**PROBLEM STATEMENT**
Continue the SCIMAP cell phenotyping tutorial below from its last sentence. The material that follows the tutorial is not part of it.

**TEXT PROVIDED**
╭──

👽 Cell phenotyping using a Hierarchical Prior Knowledge Table

# import packages
import scimap as sm
import anndata as ad
import pandas as pd

Running SCIMAP  1.3.14

# Load the data that we saved in the last tutorial - (Prepare data for SCIMAP)
adata = ad.read_h5ad('/Users/aj/Dropbox (Partners HealthCare)/nirmal lab/resources/exemplarData/scimapExampleData/scimapExampleData.h5ad')

This method requires more work but is significantly more sensitive and scalable compared to clustering-based approaches.

To run the method, you'll need two main components:

To successfully execute the method, you will need:

A .csv file containing manual gates. Should manual gates be absent, the algorithm will attempt to adjust the data by fitting two Gaussian distributions. Nonetheless, employing manual gating is recommended due to its heightened sensitivity.
A .csv file outlining a gating workflow strategy.

The execution of the algorithm is structured into three primary steps:

Gate Identification: Utilize sm.pl.gate_finder to identify the gates.
Data Rescaling: Apply sm.pp.rescale to adjust the data based on the identified gates.
Phenotyping: Process the rescaled data using sm.tl.phenotype to run the phenotyping algorithm.

Step 1: Define manual gates

%gui qt

This method will launch a napari window displaying several layers, each representing a different gate. You can toggle these layers on and off with the goal of identifying the gate that most accurately captures the positive cells. It's crucial to zoom and pan through the image to ensure the selected gate encompasses all positive cells throughout the image. Bear in mind that achieving 100% accuracy might not be feasible, so a certain margin of error may need to be accepted. This process is iterative, meaning adjustments may be necessary even after initial phenotyping and analysis. Manual gating must be conducted independently for each marker and each image.

image_path = '/Users/aj/Dropbox (Partners HealthCare)/nirmal lab/resources/exemplarData/scimapExampleData/registration/exemplar-001.ome.tif'
marker_of_interest = 'CD45'

sm.pl.gate_finder (image_path, adata, marker_of_interest, from_gate = 5, to_gate = 9, increment = 0.1, point_size=6)

# Do the above step for each marker and then create a `.csv` file like below:
pd.read_csv('/Users/aj/Dropbox (Partners HealthCare)/nirmal lab/resources/exemplarData/scimapExampleData/manual_gates.csv')

	marker	exemplar-001--unmicst_cell
0	ELANE	7.80
1	CD57	8.90
2	CD45	6.40
3	CD11B	7.60
4	SMA	7.50
5	CD16	6.50
6	ECAD	7.35
7	FOXP3	7.40
8	NCAM	7.00

You'll observe that the first column lists the markers present in the dataset, while the second column specifies the gate, named after the specific image's ID found in adata.obs['imageid']. This is especially useful when dealing with datasets containing multiple images, as it allows for a distinct column for each image.

╰──

**SOURCE MATERIAL**
╭──

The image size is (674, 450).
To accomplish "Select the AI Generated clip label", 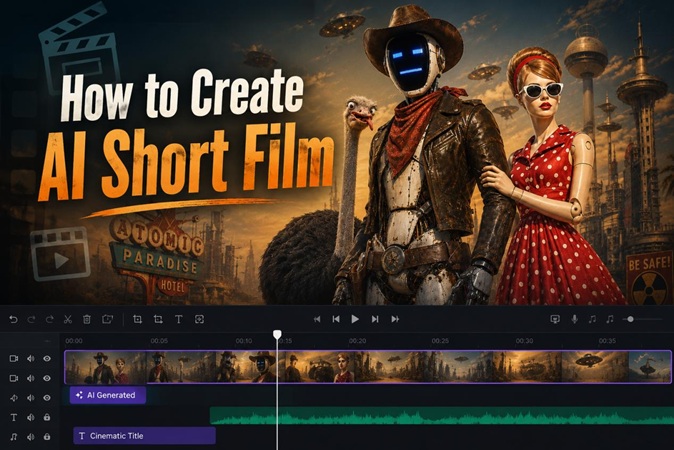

╰──

**ANSWER TO THIS PROBLEM**
Although visual gating has proven to be the most sensitive method for us, you can also apply single and bi-marker gating approaches, similar to FACS, to assist in determining a threshold.

# single 
sm.pl.distPlot(adata, layer='log', markers=['CD45','ECAD','FOXP3'], ncols=3, fontsize=6, figsize=(5,2))

png

We also use bimarker gating to identify a gate

sm.pl.densityPlot2D(adata, markerA='SMA', markerB='CD45', layer='log')

/Users/aj/miniconda3/envs/scimap/lib/python3.10/site-packages/mpl_scatter_density/generic_density_artist.py:77: RuntimeWarning:

All-NaN slice encountered

/Users/aj/miniconda3/envs/scimap/lib/python3.10/site-packages/mpl_scatter_density/generic_density_artist.py:82: RuntimeWarning:

All-NaN slice encountered

png

Step 2: Rescale the data

Here, we input a manual_gates.csv file into the gate parameter. This file contains gates determined visually with the help of the sm.pl.gate_finder function. For the markers specified in the manual_gates.csv file, the function will adjust the data so that cells exhibiting expression levels above the gate threshold are classified as positive for that marker, while those with expression levels below the threshold are deemed negative.

For markers not listed in the manual_gates.csv file, the function will employ an automatic approach to identify suitable gates by applying a Gaussian mixture model algorithm to the data.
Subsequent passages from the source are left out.